OK, so Jim Bat got my number. Why not? I was probably broadcasting on all frequencies, ALDERTON’S MY NAME AND DEATH’S MY GAME. I felt sorry for Jim but I had other things to think about, like why I came here.
In 1993 when the grief in me was like something with hooks on it stuck in my throat, I spent a night at the Mini Hotel Sleep/Shower and the quietness and tranquillity of it calmed me down and helped me pull myself together. Now the Mini Hotel was gone but I thought I might find that old quietness in the gardens or the lounge in the middle of the night. It didn’t happen. In my chair in the lounge I was tired but not sleepy; I was awake for a long time with my eyes feeling dry and sandy and I dozed off now and then with strange pictures in my head but no useful thoughts.
What I was feeling for Elias wasn’t the kind of rush I had with Adam. How could it be with Elias and me both so much older? But when he held me that night while I cried I felt as if I’d come home after being gone for a long, long time. I’d been trying to keep my death life separate from the live life that Elias was part of. Why hadn’t I told him about Django? If I told him about that I’d be inviting him into every part of my life and I wasn’t sure he’d be safe there.
Henry turned up with a coffee for me. ‘I thought you might be wakeful,’ he said.
‘Thank you. I was.’ I said. ‘Too much on my mind.’

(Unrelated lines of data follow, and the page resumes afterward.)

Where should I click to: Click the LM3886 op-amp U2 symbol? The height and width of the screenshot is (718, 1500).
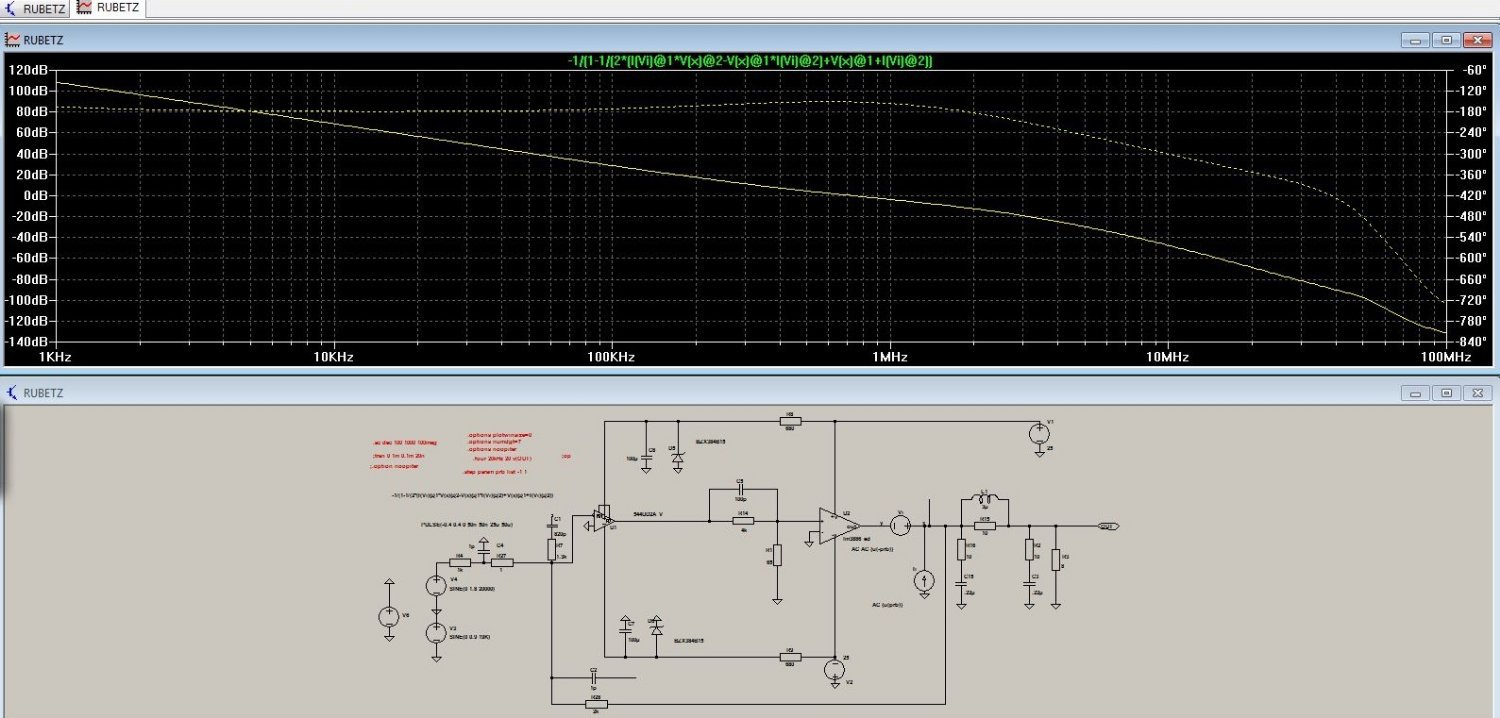(x=836, y=524)
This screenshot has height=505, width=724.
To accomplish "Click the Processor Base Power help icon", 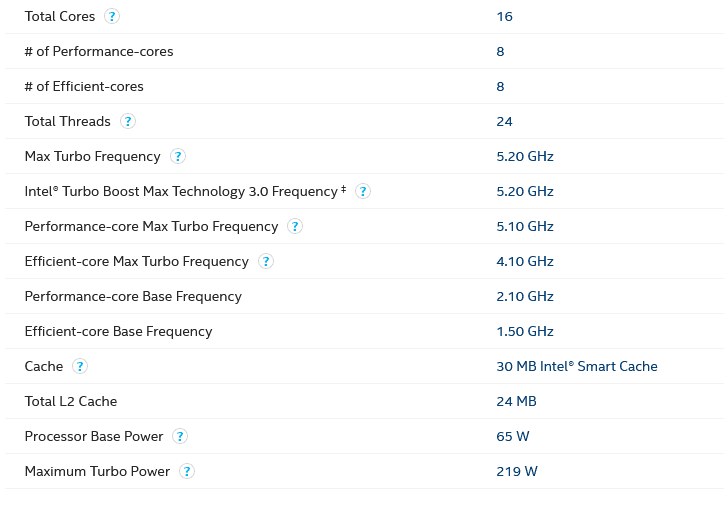I will [180, 436].
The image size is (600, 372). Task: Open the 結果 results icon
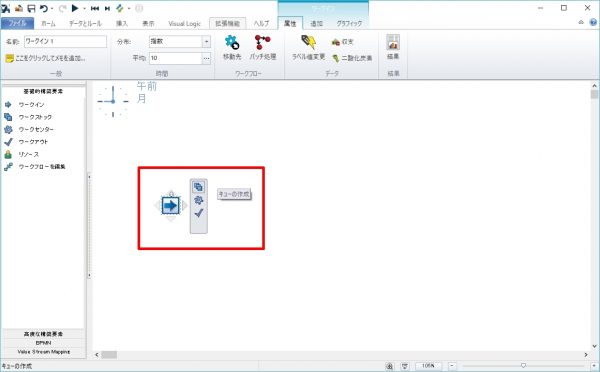393,42
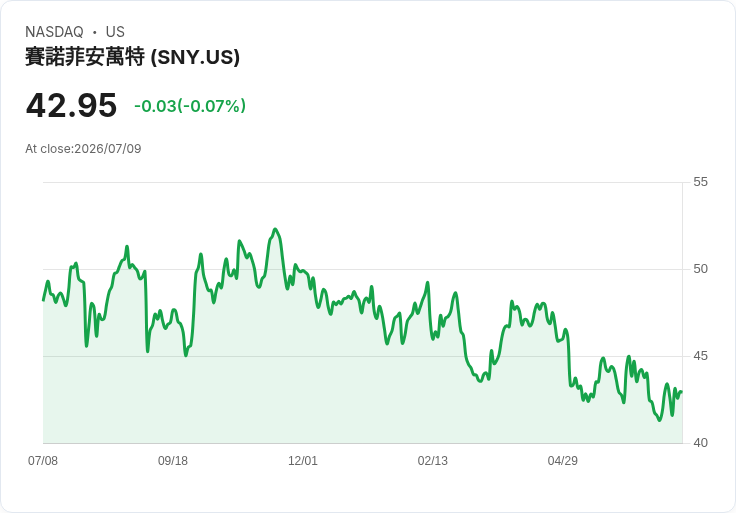Click the NASDAQ exchange label
Screen dimensions: 736x513
pyautogui.click(x=54, y=32)
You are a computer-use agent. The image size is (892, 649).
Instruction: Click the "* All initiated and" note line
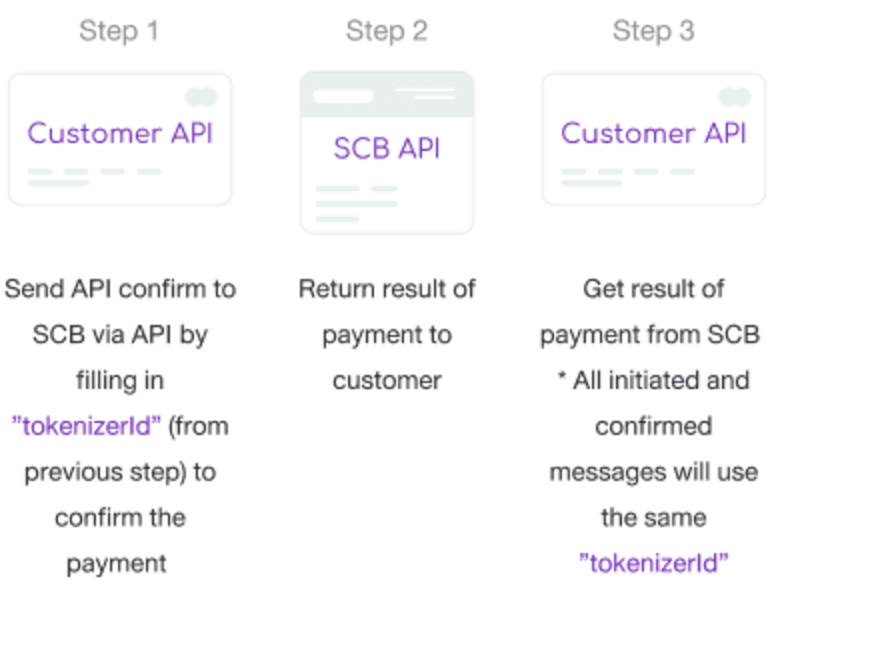(653, 381)
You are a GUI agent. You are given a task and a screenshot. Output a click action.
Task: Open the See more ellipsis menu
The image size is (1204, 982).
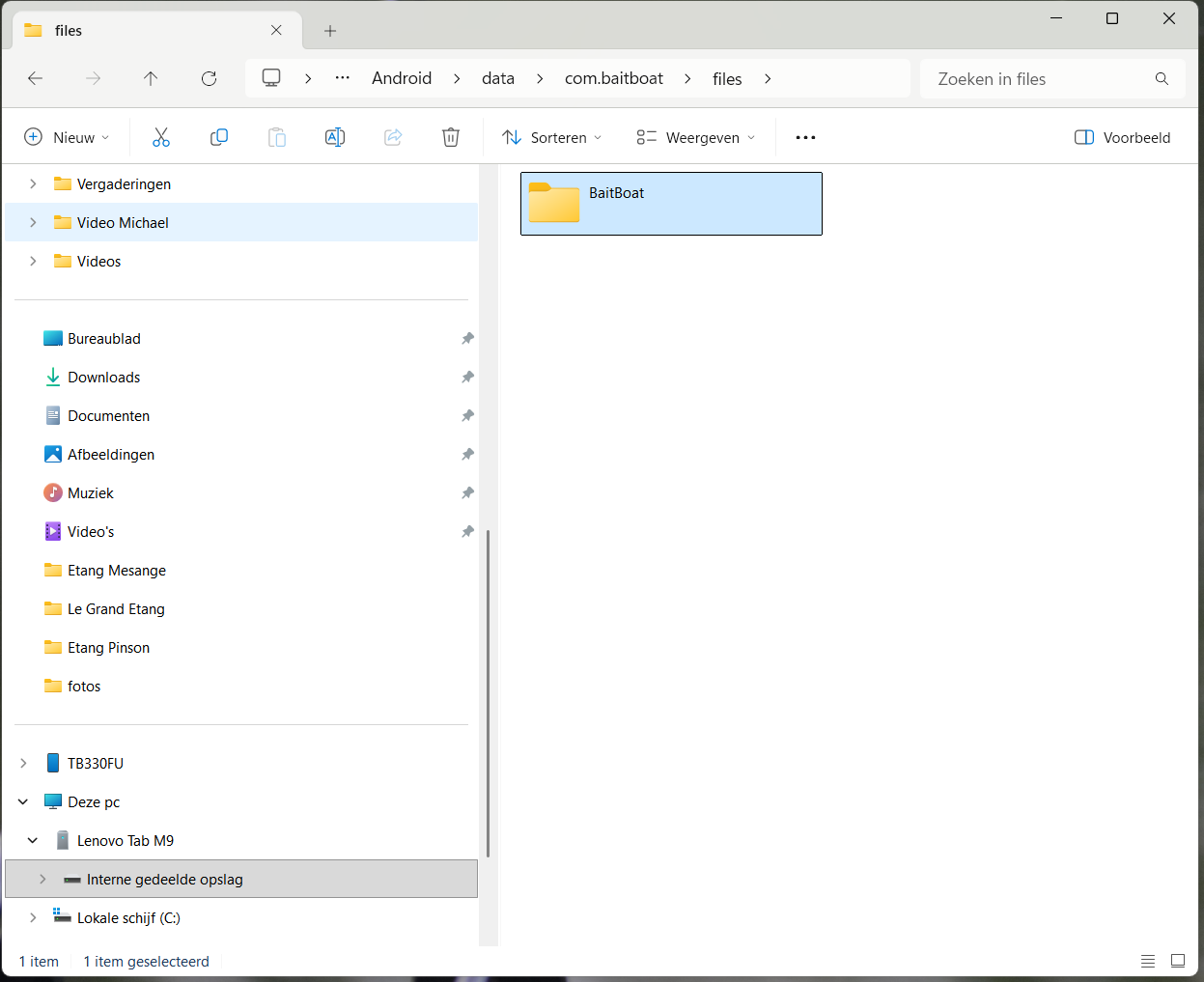tap(805, 137)
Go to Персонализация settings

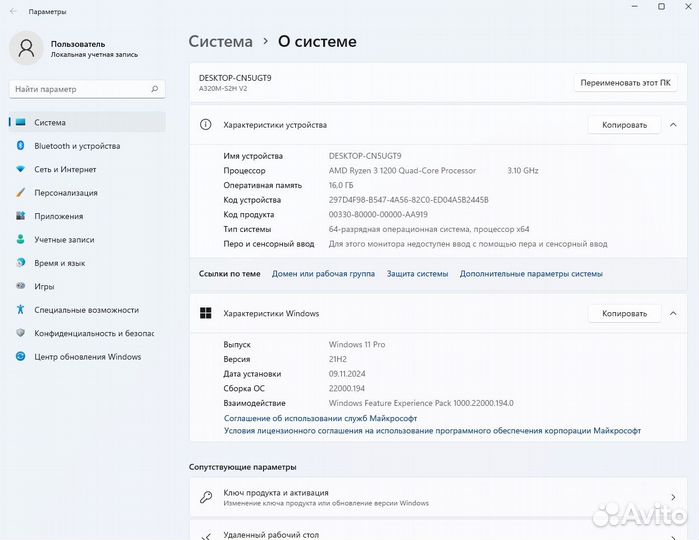66,193
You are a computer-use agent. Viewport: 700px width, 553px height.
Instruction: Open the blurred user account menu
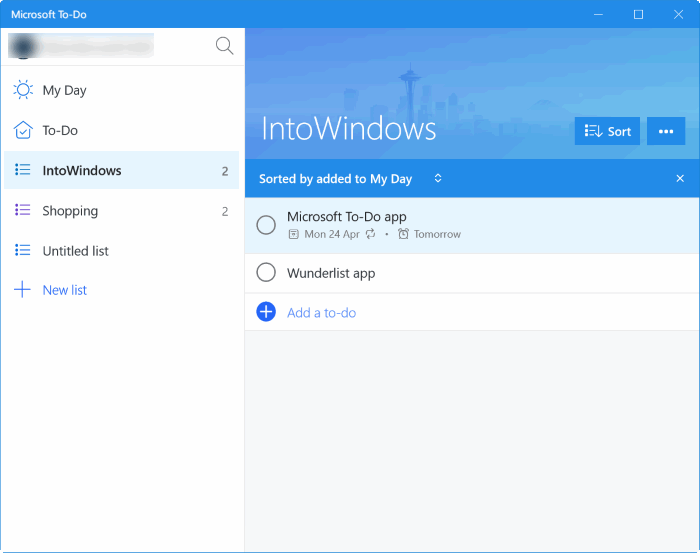82,46
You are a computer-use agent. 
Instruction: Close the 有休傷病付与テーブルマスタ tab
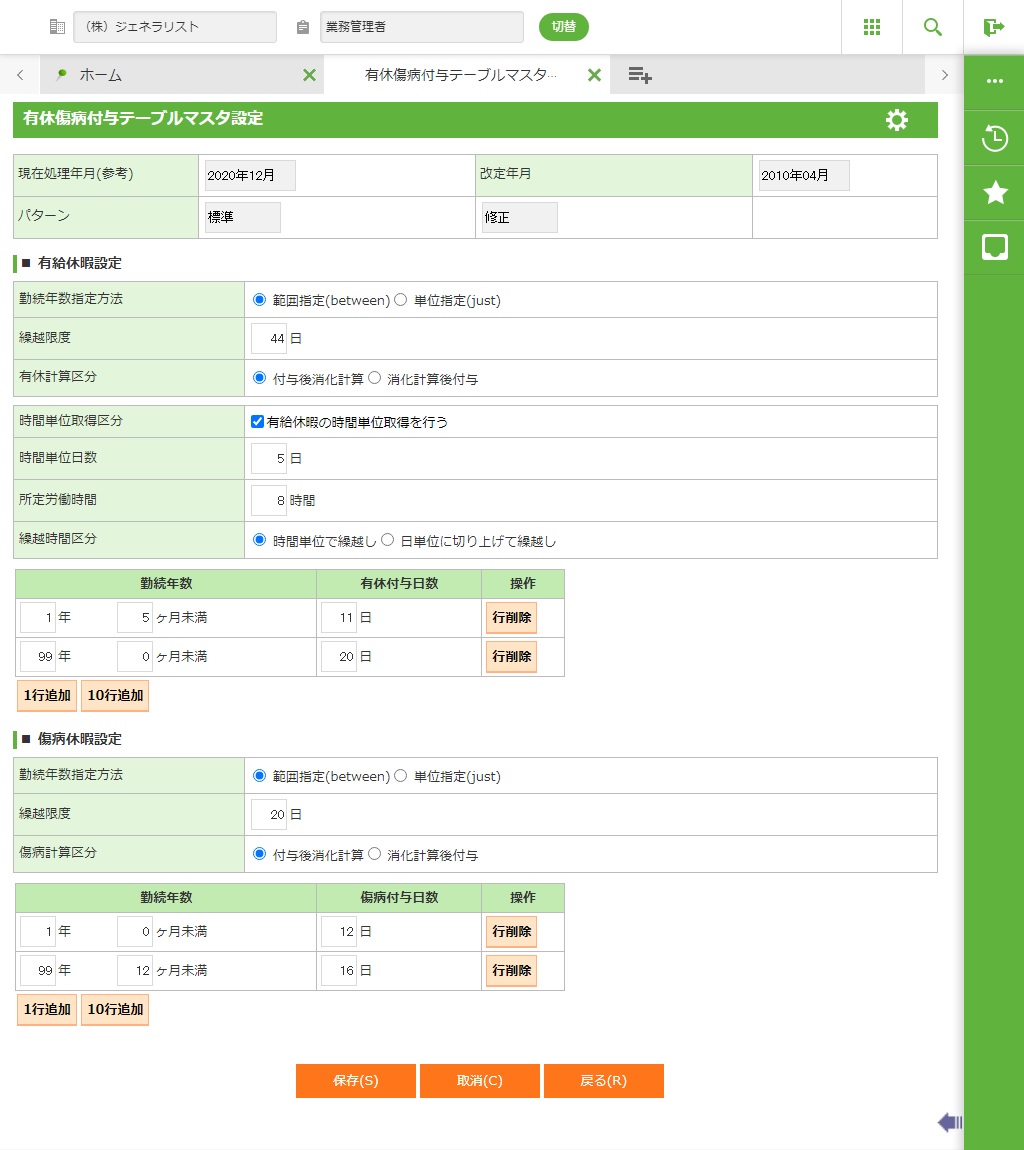[594, 75]
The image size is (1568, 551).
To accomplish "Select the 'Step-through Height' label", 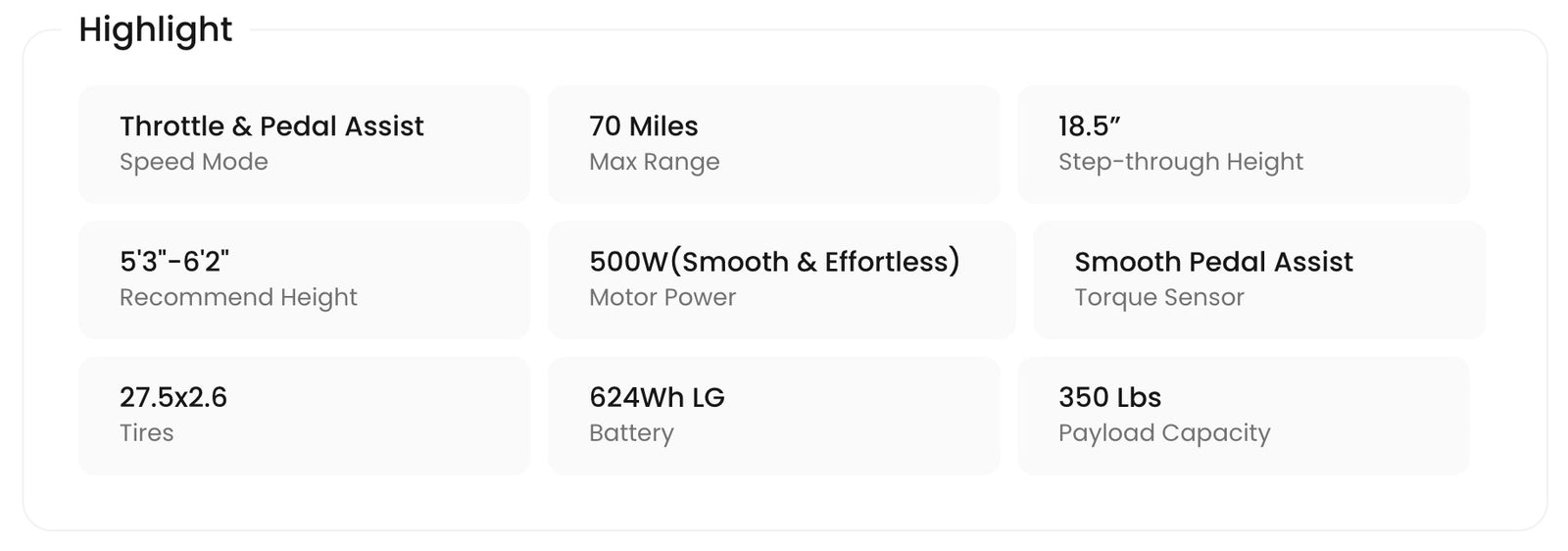I will click(1180, 162).
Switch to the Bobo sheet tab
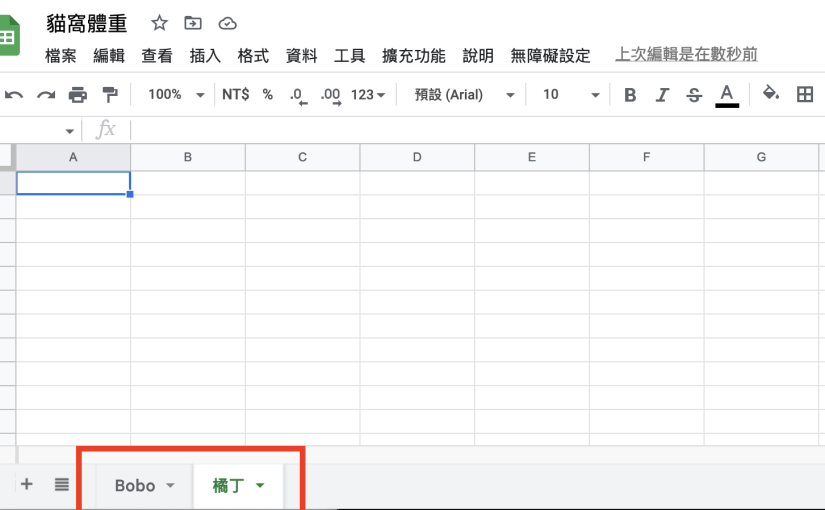825x510 pixels. (x=134, y=486)
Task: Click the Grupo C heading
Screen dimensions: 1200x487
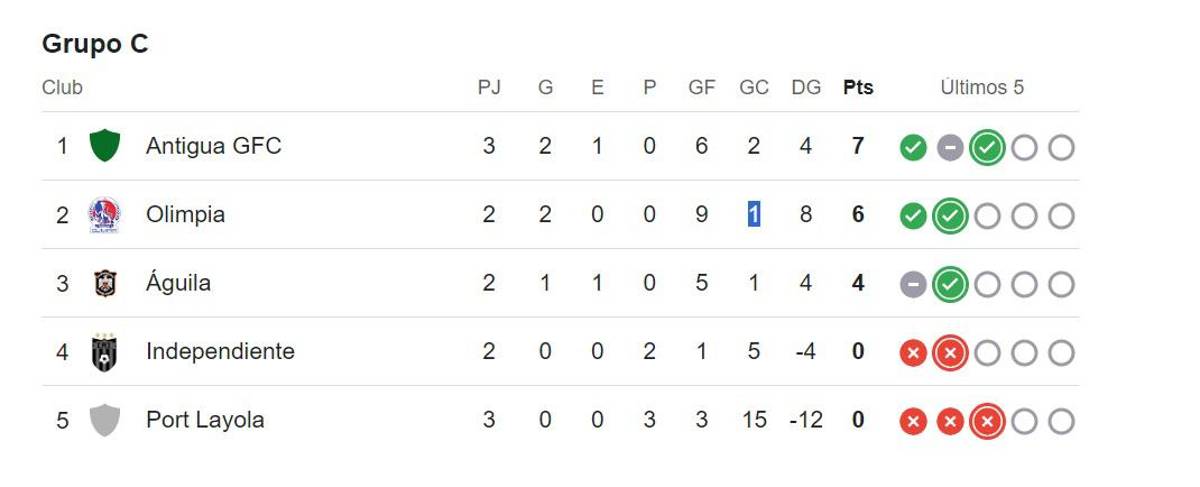Action: tap(95, 44)
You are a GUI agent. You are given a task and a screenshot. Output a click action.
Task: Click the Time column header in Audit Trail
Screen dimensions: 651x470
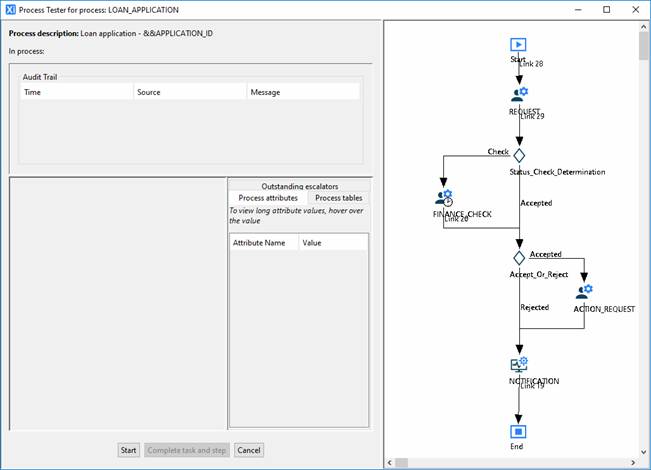(x=76, y=92)
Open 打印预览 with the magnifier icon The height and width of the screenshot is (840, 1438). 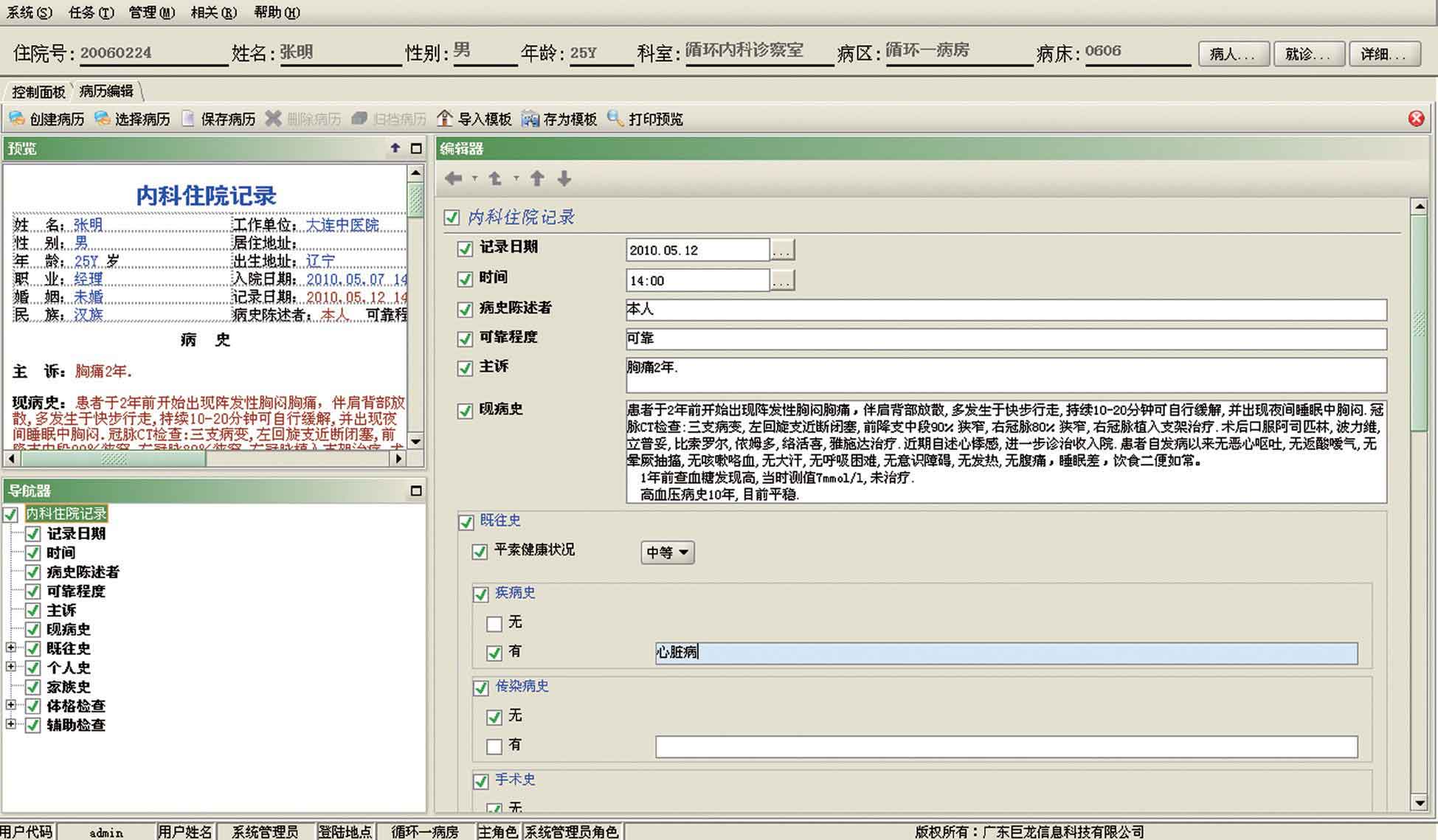point(615,119)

‘Remember,’ said Henry. ‘The bat chose you. You’re special.’
29 January 2003. Jimmy Wicks’s phone number was ex-directory but I remembered other band names. Howard Dent was not ex-directory and he gave me Jimmy’s number. When I phoned I got Jimmy’s ex-wife Tracy. She sounded as if the breakup had not been amicable and demanded to know why I wanted Jimmy’s number. On the spur of the moment I said that he owed me money. ‘That makes two of us,’ she said. ‘If you see that bastard, you tell him I’ve got friends who know where he lives.’ She gave me a number, and when I dialled it the phone was answered by a man who sounded suspicious. He said Jimmy was out but he offered to take a message. I said who I was, told him I was calling about Christabel, said it was urgent, and left my number.